A three-judge panel of the N.C. Court of Appeals ruled last week that developers were illegally denied a permit to build a commercial solar farm by Currituck County in 2016. The decision removes a cloud from the otherwise bright solar industry in North Carolina - second in the nation behind California - but doesn't necessarily signal clear skies in the future.
The ruling could be appealed to the Supreme Court. Or the legislature could reduce tax breaks for solar farms, making investments less lucrative.
And Currituck County already acted earlier this year to bar future development of solar farms.
"Large solar projects haven't been a good deal for Currituck County residents, says Bobby Hanig, the county commission's chairman," Carolina Journal reported in April.
Not all residents agree, but their elected representatives are empowered to set zoning regulations and decide what land uses are allowed.
"Solar array" was a permitted use listed in Currituck County's development ordinance in 2015 when Currituck Sunshine Farm LLC and Ecoplexus Inc. applied to build a solar farm on a former golf course in Grandy. The county's planning staff and Planning Board recommend approval. But when the Board of Commissioners held a hearing, acting as a "quasi-judicial" body, a number of residents complained that solar panels wouldn't be compatible with nearby neighborhoods; there were drainage problems on the site; and home values might be adversely affected. Commissioners rejected the application.
The developers challenged the decision. A Superior Court judge upheld the county's action, but the appellate court reversed. Its ruling, written by Judge John Tyson, found that the developers complied with all county requirements and that no competent evidence was presented to the contrary.
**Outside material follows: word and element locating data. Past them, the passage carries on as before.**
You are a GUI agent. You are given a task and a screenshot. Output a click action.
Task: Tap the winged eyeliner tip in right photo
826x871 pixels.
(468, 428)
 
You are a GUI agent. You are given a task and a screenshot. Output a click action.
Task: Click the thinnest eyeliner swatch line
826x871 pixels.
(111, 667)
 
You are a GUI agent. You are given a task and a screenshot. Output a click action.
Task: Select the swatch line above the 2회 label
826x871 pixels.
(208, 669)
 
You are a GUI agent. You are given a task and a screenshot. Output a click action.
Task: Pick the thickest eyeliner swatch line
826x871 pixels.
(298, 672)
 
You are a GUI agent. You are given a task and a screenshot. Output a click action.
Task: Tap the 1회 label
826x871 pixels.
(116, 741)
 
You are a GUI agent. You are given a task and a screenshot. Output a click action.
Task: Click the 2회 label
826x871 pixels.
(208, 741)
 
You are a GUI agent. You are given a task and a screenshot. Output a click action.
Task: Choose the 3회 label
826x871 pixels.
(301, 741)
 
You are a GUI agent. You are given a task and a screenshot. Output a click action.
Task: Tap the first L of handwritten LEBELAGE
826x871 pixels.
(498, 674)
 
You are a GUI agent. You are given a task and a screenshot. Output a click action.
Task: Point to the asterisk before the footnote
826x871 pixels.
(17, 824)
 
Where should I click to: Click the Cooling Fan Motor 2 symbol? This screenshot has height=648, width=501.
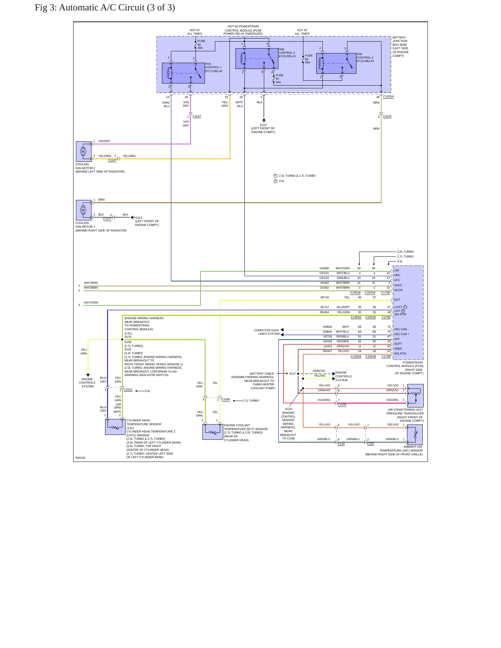tap(84, 151)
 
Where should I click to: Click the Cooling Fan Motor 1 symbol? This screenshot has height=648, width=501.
tap(84, 210)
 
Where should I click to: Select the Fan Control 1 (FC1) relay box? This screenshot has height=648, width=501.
tap(183, 73)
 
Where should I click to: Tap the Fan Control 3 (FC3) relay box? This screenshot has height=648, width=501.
tap(336, 63)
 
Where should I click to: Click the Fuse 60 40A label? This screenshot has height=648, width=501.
tap(201, 44)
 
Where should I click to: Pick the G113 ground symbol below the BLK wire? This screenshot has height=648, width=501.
tap(264, 120)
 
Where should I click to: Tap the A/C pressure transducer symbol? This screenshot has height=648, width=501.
tap(415, 395)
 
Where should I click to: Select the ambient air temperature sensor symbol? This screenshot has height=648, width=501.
tap(415, 435)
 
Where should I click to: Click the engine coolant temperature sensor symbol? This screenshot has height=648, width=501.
tap(213, 432)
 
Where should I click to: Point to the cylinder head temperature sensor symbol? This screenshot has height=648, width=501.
tap(115, 427)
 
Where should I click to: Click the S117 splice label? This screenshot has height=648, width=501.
tap(292, 374)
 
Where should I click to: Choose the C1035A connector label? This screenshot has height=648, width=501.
tap(388, 97)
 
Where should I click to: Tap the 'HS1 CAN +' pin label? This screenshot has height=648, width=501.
tap(402, 334)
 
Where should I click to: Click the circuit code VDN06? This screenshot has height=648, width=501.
tap(324, 268)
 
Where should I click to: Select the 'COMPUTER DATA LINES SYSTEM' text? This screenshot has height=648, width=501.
tap(266, 332)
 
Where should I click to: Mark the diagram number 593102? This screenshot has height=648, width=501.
tap(80, 458)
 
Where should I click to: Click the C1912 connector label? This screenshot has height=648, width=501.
tap(128, 389)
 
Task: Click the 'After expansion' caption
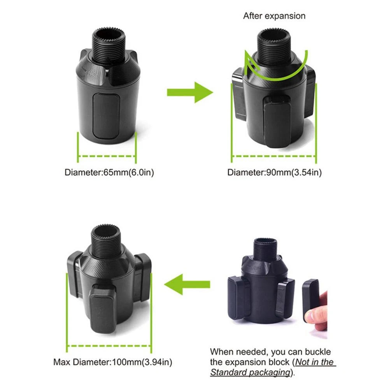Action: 274,16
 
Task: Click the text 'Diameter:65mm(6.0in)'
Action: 109,172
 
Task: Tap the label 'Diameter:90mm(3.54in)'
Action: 274,172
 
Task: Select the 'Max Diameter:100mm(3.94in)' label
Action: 112,363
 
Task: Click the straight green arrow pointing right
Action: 189,92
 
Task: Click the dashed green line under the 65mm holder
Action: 107,157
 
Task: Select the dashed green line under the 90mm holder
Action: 274,156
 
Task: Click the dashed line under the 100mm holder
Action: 109,345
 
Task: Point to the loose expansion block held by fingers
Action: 311,300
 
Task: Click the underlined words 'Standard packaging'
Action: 251,372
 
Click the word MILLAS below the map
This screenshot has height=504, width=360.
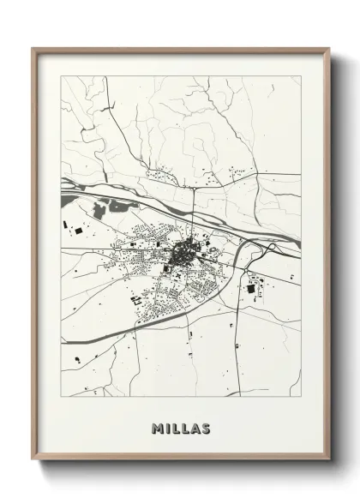tap(181, 427)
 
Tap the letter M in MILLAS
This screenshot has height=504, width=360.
tap(157, 427)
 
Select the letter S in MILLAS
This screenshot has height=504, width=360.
tap(206, 427)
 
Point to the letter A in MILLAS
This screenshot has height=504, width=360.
tap(195, 427)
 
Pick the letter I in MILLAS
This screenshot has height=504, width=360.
tap(167, 427)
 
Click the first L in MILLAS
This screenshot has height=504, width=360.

Specifically, the commissioners' finding that the solar farm would endanger public health and safety wasn't supported by facts.
A county board of commissioners may be a political body, but when it sits to determine whether an applicant for a conditional use permit qualifies, it must act in a legal capacity. In regard to fears about drainage and flooding, the Currituck board "wholly ignored Petitioners' expert testimony on water management, and solely considered lay witnesses' testimony of their speculative fears of worsening floods due to the present state of storm water drainage and management on adjacent properties," Tyson wrote.
Perhaps anticipating this ruling, Currituck County, following another public hearing, wrote solar farms out of its development ordinance. Arguments were presented on both sides, by farmers who wanted to lease their land for energy development and by people who don't see much benefit. Currituck County already has two large solar farms.
While the tax revenue for the county is substantial, it is limited by state law, which grants an 80 percent property tax exemption to encourage solar development. Bills were filed in the state House and Senate this year to reduce that break to 60 percent, but neither advanced.
Solar is filling more of our country's energy needs and offers revenue opportunities in parts of the state where farming and traditional industries have declined. But not every local government will favor such developments. Communities should be able to set their own rules - as long as they abide by legal requirements.
The Court of Appeals made the right call in this case. The people of Currituck County can decide whether to support their leaders' decision regarding future solar development - and should hold them accountable for acting in the sunlight of public interest.